Facsimile news officially began in St. Louis December 7, 1938. It that world premier, 15 homes received a special, abbreviated edition of the day’s Post-Dispatch, with the transmission beginning at 2:00 a.m. and usually taking around two hours to complete.

But the “wow factor” of facsimile was limited, and the system never really caught on. The “experiment” died after two years. By that time, all ears were focused on the live reports from Europe, describing a developing war. The U.S. didn’t want to be a part of it, but many citizens still had relatives living in Europe, and live reports on radio trumped newspaper reports. In 1941, 13 million radio receivers were sold in the U.S.

After Pearl Harbor, all technical development in broadcasting was halted, and radio became an even stronger medium in the dissemination of news.

KMOX Was Important to CBS

Many people tend to think that radio’s “golden age” ended in the 1940s, but one local media veteran has memories of that golden time extending into the ‘50s in St. Louis.

In 1950, the KMOX studios in the Mart Building were the site of a veritable beehive of activity. Ollie Raymand was there, newly hired as a staff announcer. “At that time,” he says, “St. Louis was the network’s third-most-active radio production center.”

That meant that the multiple radio studios in the massive downtown building were kept busy, often with two programs being broadcast live at the same time – one to St. Louis and another to the CBS affiliates around the country.

“We started in the morning at 7:30 feeding the Ozark Varieties Program around  the country,” says Raymand. “We’d occasionally feed our noon news to the network. There was the Housewives Protective League. From 3:00 to 4:00 we produced Matinee.

“That featured our 26-piece KMOX orchestra. Curt Ray and I were emcees. Jack Hill was our male singer. The female singers were Dottye Bennett and Fredna Parker.”

The high cost of Matinee led to its demise after about nine months. But KMOX still fed a lot of nighttime material to the nation. Big band remote feeds often featured Stan Daugherty and the KMOX musicians, and other bands could be heard appearing at the Jefferson Hotel and the Chase Hotel.

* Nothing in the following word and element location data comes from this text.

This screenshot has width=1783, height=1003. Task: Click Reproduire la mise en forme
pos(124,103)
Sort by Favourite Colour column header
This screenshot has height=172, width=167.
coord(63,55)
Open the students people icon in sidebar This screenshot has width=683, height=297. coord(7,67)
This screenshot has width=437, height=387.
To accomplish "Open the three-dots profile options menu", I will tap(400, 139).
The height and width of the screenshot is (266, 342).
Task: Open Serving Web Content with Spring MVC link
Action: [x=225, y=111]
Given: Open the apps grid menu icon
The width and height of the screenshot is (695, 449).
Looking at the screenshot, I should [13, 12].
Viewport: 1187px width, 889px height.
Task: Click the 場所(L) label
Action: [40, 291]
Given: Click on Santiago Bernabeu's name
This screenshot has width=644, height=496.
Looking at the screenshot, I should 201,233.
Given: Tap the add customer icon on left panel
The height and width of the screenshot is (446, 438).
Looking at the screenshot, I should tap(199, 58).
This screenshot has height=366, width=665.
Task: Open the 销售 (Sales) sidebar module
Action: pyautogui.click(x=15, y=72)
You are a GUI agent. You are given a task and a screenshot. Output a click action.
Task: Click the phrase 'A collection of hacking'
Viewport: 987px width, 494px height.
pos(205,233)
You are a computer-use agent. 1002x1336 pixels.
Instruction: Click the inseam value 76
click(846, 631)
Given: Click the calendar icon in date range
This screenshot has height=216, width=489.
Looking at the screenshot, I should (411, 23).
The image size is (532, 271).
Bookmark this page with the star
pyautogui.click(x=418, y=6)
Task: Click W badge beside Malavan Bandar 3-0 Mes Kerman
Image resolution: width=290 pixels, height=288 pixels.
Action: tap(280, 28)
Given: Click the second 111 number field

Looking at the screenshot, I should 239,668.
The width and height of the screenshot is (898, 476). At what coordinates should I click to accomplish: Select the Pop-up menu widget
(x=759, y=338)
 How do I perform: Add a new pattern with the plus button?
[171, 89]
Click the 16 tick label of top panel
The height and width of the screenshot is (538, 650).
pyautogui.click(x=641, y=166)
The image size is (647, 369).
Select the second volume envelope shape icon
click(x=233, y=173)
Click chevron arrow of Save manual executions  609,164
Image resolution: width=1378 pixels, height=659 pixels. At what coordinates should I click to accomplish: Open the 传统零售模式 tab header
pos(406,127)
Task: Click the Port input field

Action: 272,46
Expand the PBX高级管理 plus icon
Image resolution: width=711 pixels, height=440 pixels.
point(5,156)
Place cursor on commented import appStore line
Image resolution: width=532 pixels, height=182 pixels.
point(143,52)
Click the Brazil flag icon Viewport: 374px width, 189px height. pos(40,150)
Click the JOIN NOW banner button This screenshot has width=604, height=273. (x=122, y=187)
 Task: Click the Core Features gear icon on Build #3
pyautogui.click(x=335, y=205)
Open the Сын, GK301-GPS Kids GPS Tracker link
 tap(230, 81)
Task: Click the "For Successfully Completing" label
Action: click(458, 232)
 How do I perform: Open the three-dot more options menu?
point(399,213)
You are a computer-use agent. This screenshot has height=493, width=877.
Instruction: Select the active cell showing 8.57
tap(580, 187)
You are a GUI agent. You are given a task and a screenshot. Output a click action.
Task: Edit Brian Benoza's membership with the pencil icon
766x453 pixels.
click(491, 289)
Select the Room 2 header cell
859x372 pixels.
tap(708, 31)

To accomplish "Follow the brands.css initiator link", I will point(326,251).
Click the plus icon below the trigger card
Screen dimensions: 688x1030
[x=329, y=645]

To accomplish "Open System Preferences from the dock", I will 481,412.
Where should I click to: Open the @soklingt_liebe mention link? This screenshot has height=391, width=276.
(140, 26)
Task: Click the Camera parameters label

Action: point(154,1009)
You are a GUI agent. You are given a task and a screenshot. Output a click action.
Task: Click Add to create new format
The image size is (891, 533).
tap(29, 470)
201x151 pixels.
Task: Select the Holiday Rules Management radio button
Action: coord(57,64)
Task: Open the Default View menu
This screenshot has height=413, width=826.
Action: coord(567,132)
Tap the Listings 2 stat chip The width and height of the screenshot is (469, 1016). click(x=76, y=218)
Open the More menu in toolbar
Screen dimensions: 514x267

Saturday at the Chase was, as the name indicated, a remote from the famed hotel’s Starlight Room. The program featured whatever big-name talent might be appearing at the hotel at the time or, occasionally, stars from the Muny Opera.
Jazz Central originated from the Ambassador Hotel. Raymand says with that much activity going on, the job was full of surprises.

“One time an orchestra leader whose band was scheduled to go live on the network in a few hours became, shall we say, indisposed. I got a call from the manager of the Sheraton Jefferson Hotel. He knew I played trumpet, and he called and asked me to come in and take over the band. I’d never played with them and, of course, didn’t know their arrangements, but I did it and went on to finish out the final two weeks of the band’s engagement there.”

The KMOX production facility and offices occupied over 40,000 square feet of Mart Building space. In addition to talent, the programs required a staff of writers, since nothing in those days was ad-libbed. Engineers were needed to operate all the equipment, and there was a large news operation.

Raymand captured the atmosphere of the place when he said, “I used to love the job because it was so exciting. We’d rehearse and go through the script. You could work directly with the writers to make changes so the phrases were more natural for the way you spoke. It was totally different from what radio people have today.”

CBS had built the KMOX Mart Building studio complex at the height of the Depression, pumping much-needed money into the local economy. But the death of network radio’s Golden Age was looming in the ‘50s. That, along with a notice to vacate from the building’s owner, who needed the space for a larger tenant, forced KMOX to relocate to smaller quarters in 1957.

The programming changed too, and St. Louis’ position as a CBS Radio production center soon evaporated.